-- START OF TEXT TO READ --
The first person I told that my stepfather molested me didn’t hear me. Her eyes were glazed over, head leaning forward, attention span engulfed in late night TV. I called her name, over and over again. She didn’t hear me.
The second person I told that my stepfather was “touching” me cried and asked if I was serious. I’m not sure if she ever believed me.
The third person I told that my stepfather was sleeping with me understood my tears. She held me through the phone, asked me if I believed in God, and explained that He wasn’t punishing me. She told my mom.
The fourth person I told that my stepdad had been f’ing me called me a whore. She carried me for nine months, put bandages on my scuffed up knees and led me to believe that because I was terrified of her leaving him, because I had been forced to break up with my long-distance boyfriend the day before, that my intentions were wrong.
“Why else would you tell me, if you don’t want me to leave? Is it that you’re mad because I won’t let you date? Because I still won’t let you date? But I need you to be honest and have trust in me.”
What the hell do you tell your mother when she asks you a dumb question like what color his penis is or why she never saw blood in your panties?
-- END OF TEXT TO READ --
REQUIRED WORK -
a) In the account, whom did the third person tell?
b) Rewrite the part of the account that opens with the words containing "The third person" and closes with "intentions were wrong.", changing "phone" to "call".
The items that follow are separate material and have no connection to the account.
-- START OF DATASET EXCERPTS --
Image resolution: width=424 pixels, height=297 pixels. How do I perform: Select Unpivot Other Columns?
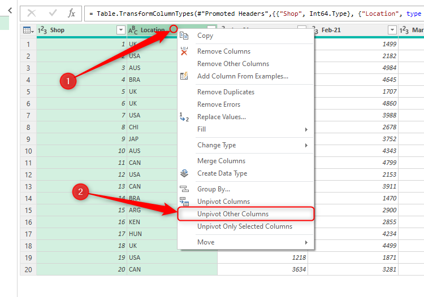pyautogui.click(x=233, y=214)
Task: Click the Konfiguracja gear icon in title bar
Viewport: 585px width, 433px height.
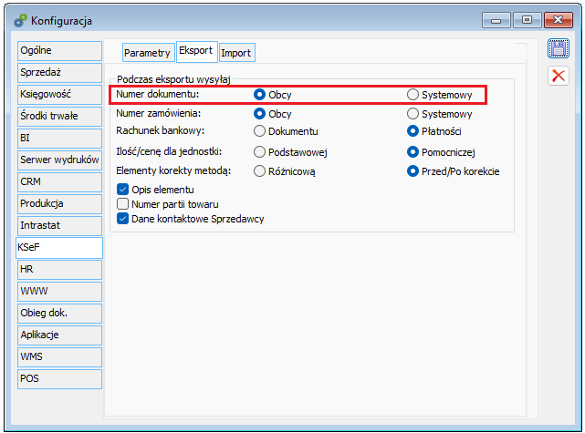Action: (x=18, y=20)
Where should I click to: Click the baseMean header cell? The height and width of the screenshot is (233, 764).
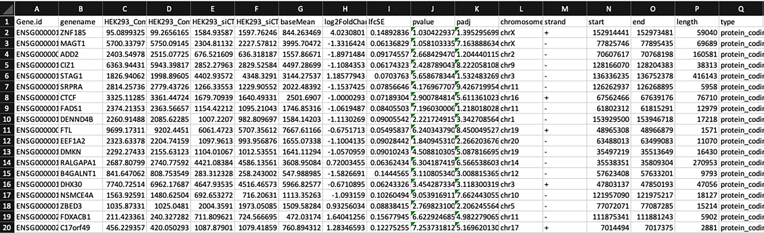point(300,22)
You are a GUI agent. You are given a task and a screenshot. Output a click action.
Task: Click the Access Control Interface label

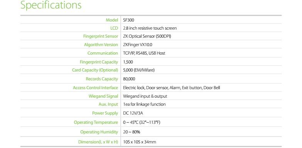[95, 88]
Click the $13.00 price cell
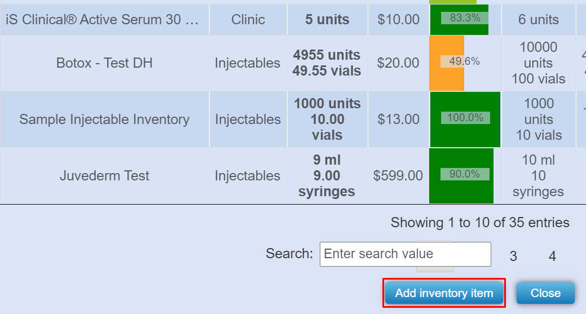 [x=398, y=120]
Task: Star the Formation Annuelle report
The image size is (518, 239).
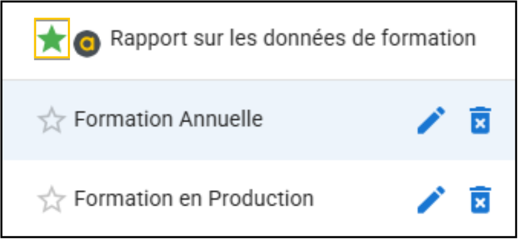Action: click(52, 121)
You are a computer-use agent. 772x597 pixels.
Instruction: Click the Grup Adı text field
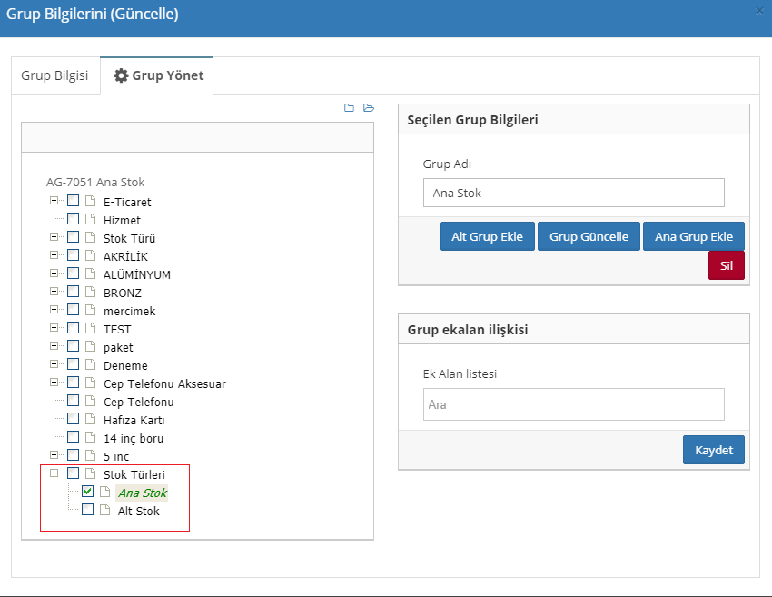[x=573, y=193]
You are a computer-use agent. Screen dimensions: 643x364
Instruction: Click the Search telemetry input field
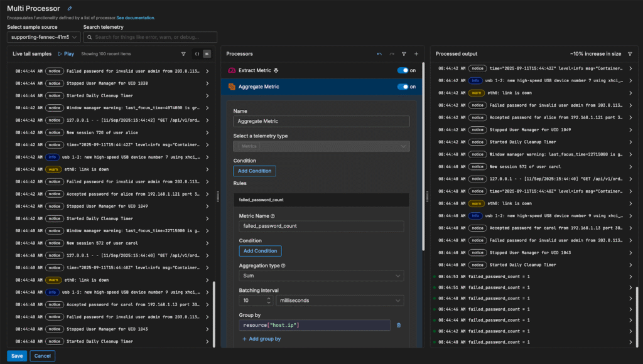[x=151, y=37]
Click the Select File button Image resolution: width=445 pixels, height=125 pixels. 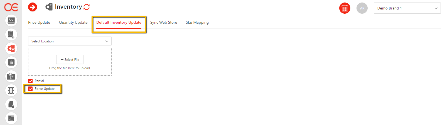pyautogui.click(x=70, y=59)
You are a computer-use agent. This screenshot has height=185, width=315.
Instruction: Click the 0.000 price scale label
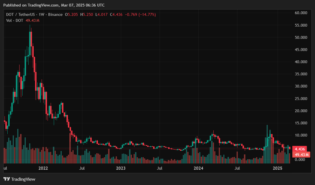(x=301, y=160)
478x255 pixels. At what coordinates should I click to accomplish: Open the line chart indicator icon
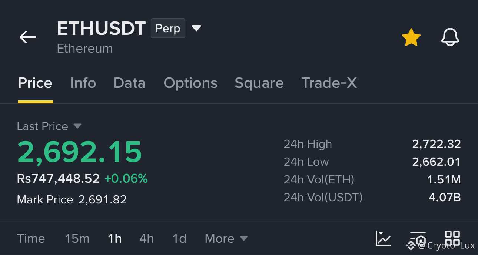(x=383, y=238)
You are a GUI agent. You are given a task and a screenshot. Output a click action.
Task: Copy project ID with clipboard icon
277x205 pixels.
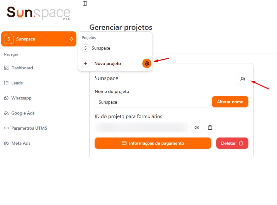210,127
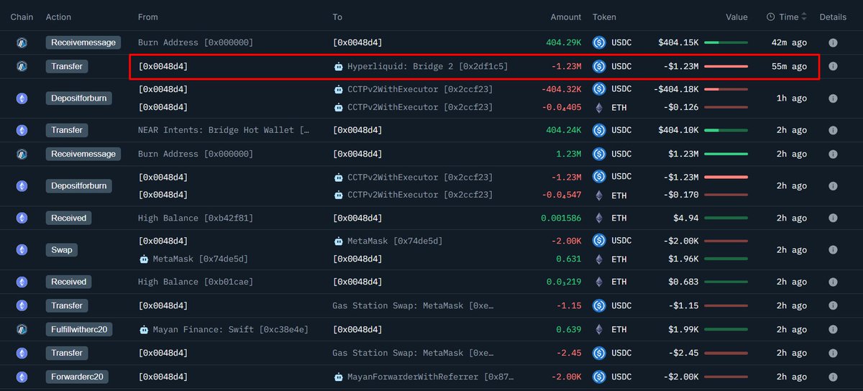The image size is (863, 391).
Task: Click the USDC token icon in the 404.29K row
Action: 599,42
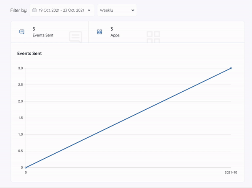Expand the date range chevron arrow
The width and height of the screenshot is (252, 188).
pos(89,10)
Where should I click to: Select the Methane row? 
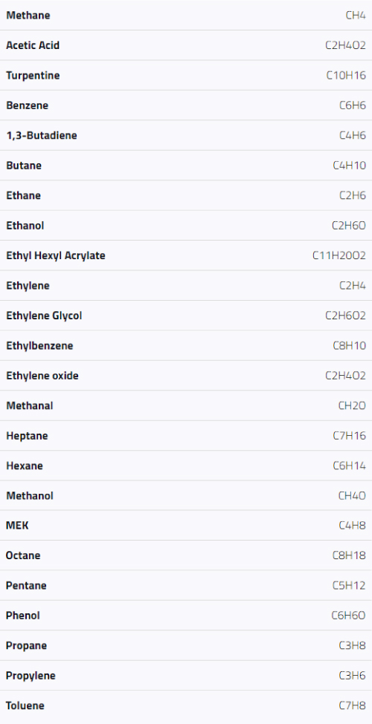pos(186,16)
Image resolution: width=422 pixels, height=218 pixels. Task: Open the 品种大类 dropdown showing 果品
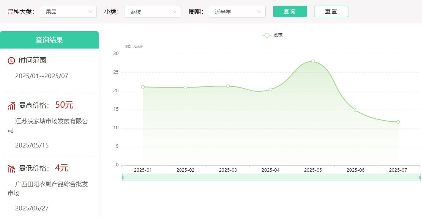tap(68, 12)

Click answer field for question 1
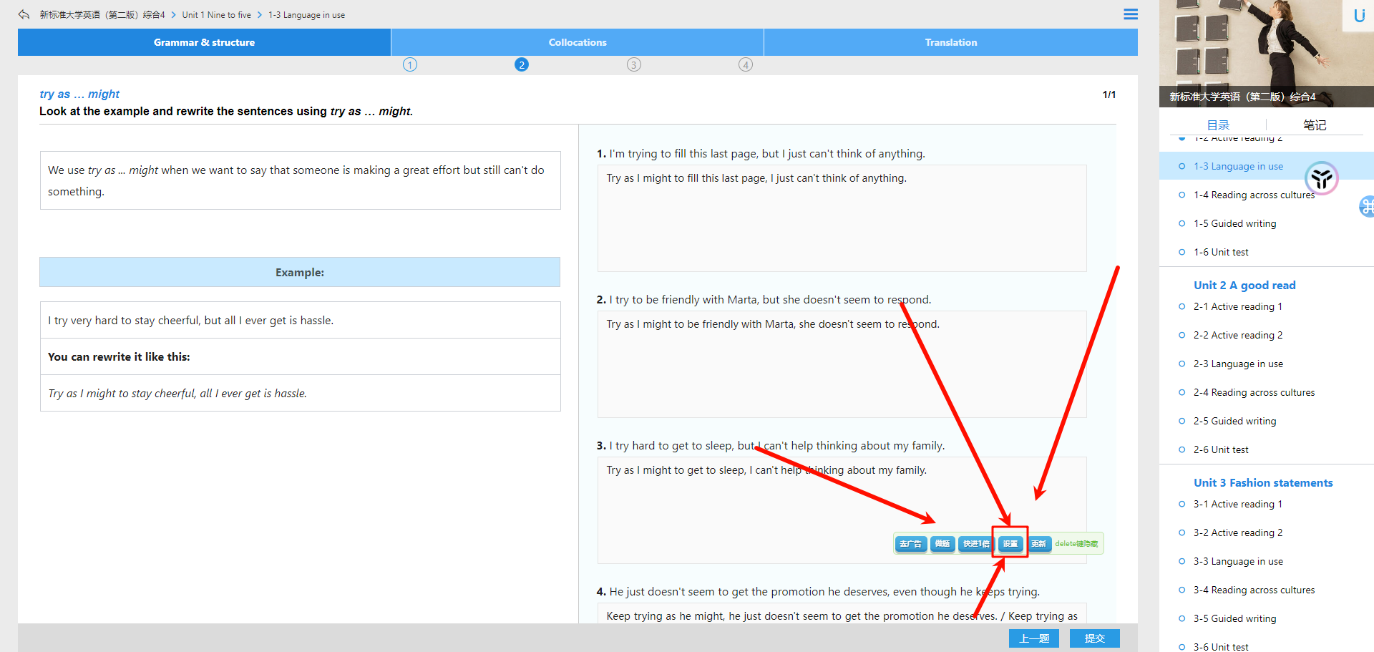(x=842, y=218)
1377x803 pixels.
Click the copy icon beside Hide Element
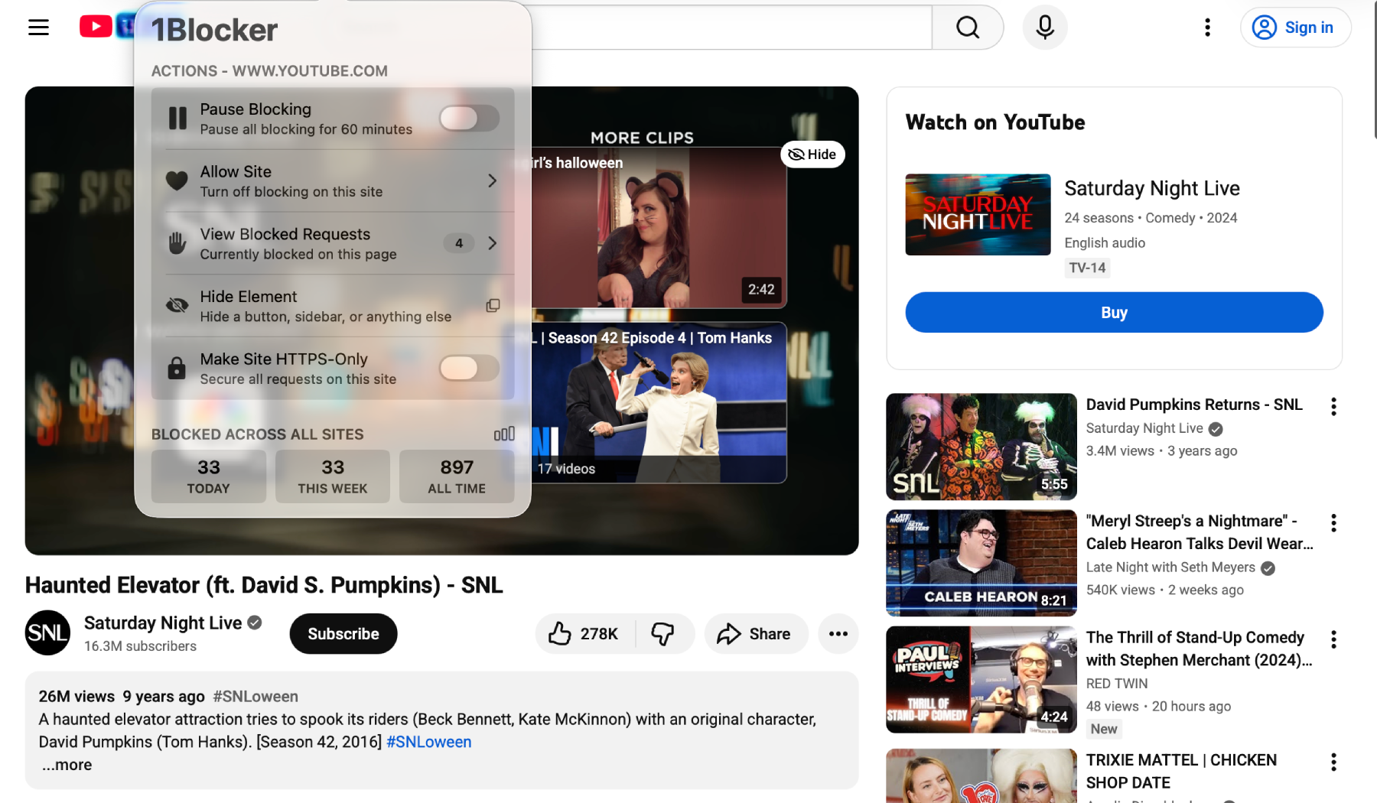pyautogui.click(x=493, y=305)
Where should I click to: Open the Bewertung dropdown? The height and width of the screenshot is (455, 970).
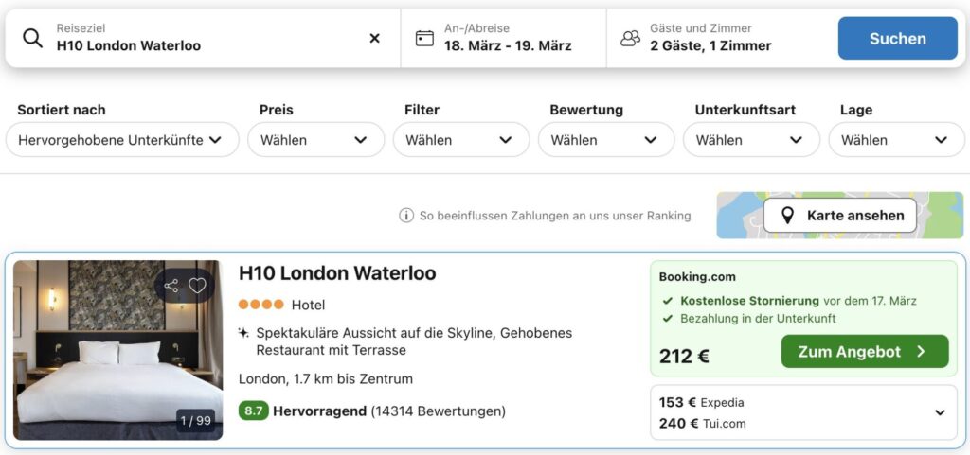click(605, 140)
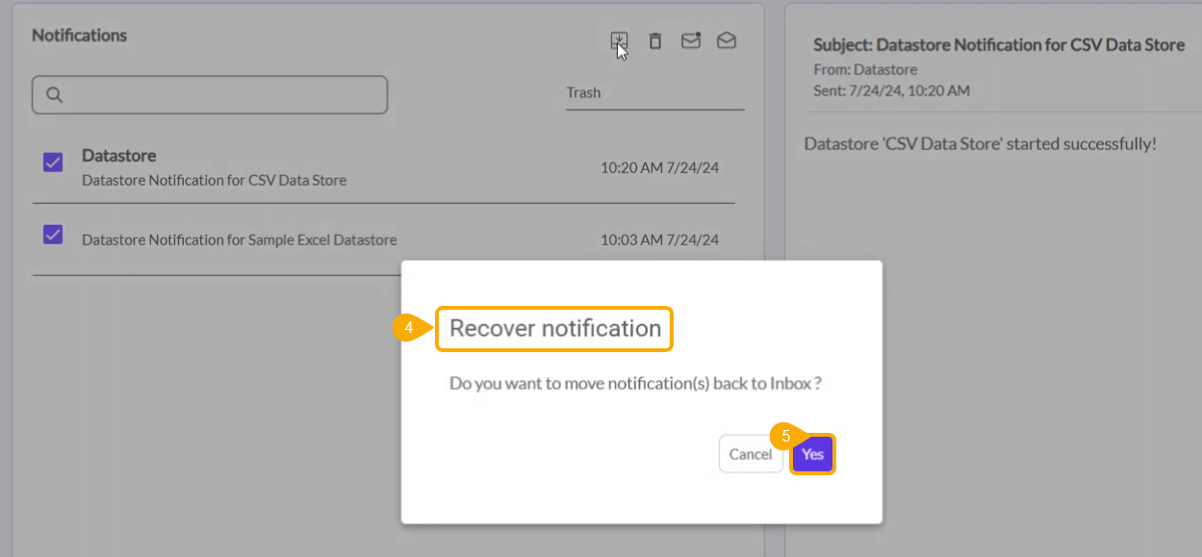Click the mark as unread envelope icon
Image resolution: width=1202 pixels, height=557 pixels.
tap(690, 40)
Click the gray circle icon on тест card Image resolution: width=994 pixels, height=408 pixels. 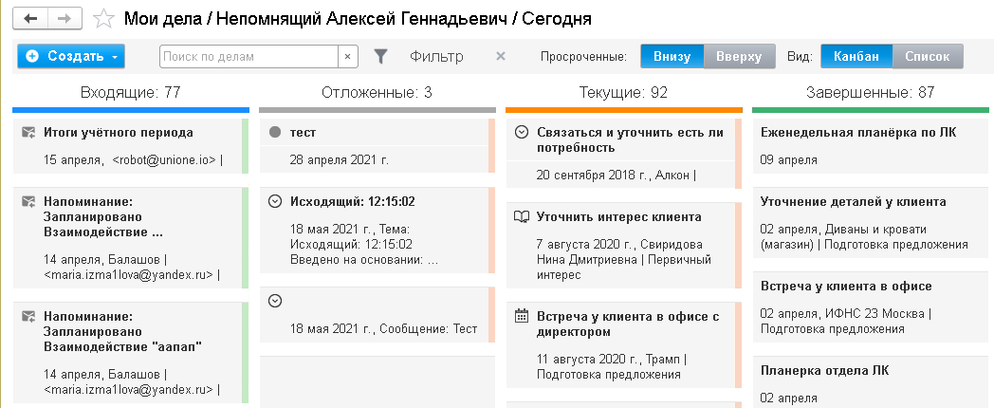(x=275, y=133)
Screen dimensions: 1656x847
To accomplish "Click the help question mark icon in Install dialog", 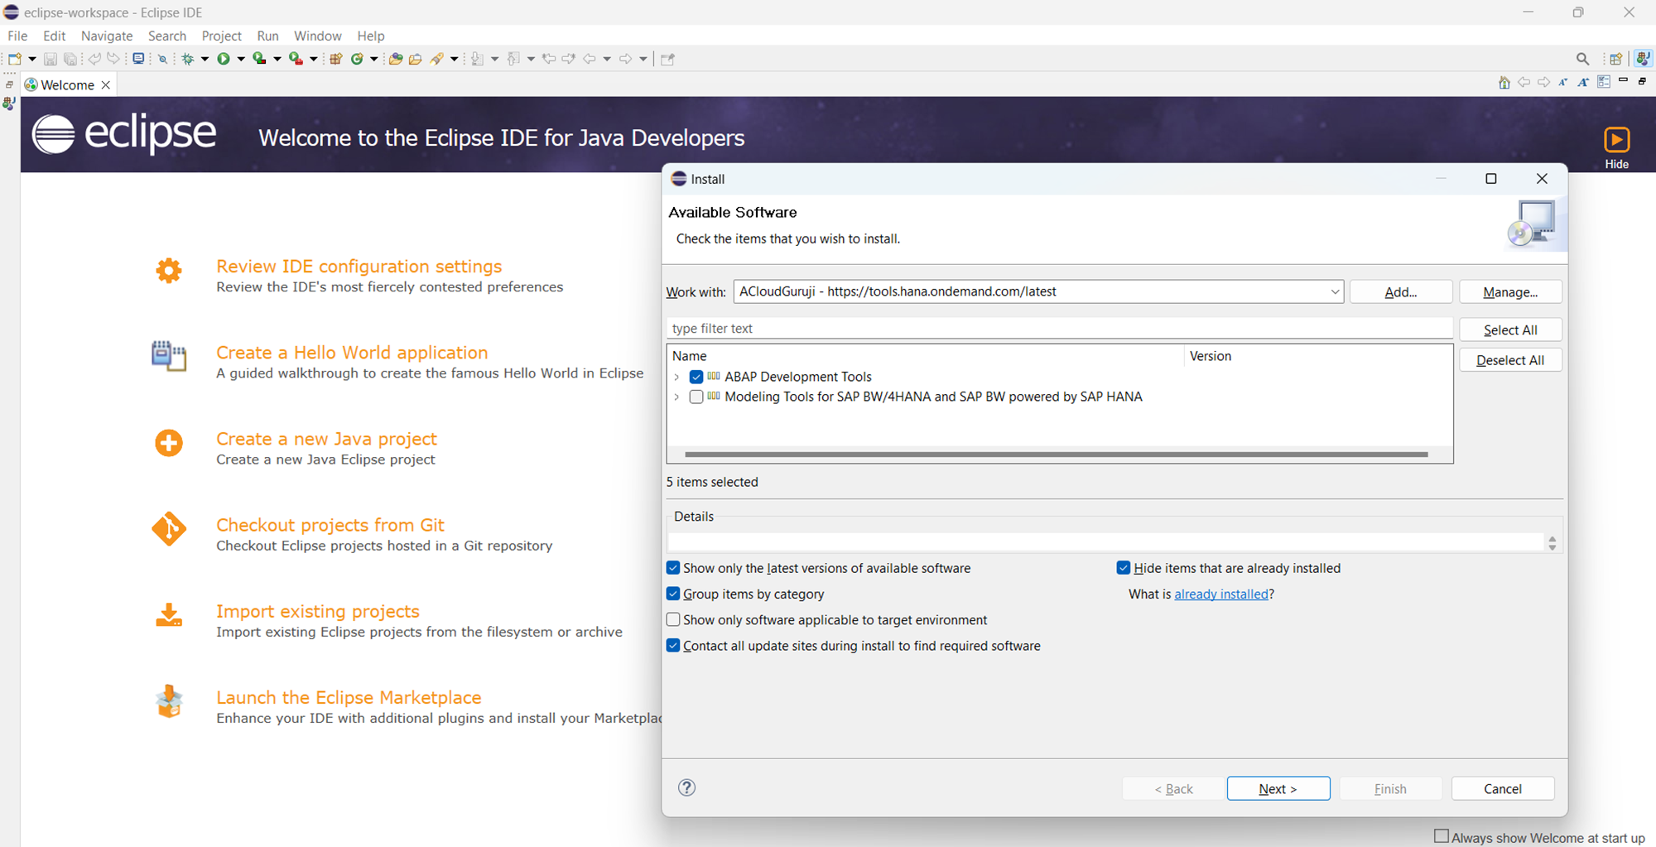I will (686, 787).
-- END OF DATASET EXCERPTS --
RESPONSE LIST -
a) The narrator's mom.

b)
The third person I told that my stepfather was sleeping with me understood my tears. She held me through the call, asked me if I believed in God, and explained that He wasn’t punishing me. She told my mom.
The fourth person I told that my stepdad had been f’ing me called me a whore. She carried me for nine months, put bandages on my scuffed up knees and led me to believe that because I was terrified of her leaving him, because I had been forced to break up with my long-distance boyfriend the day before, that my intentions were wrong.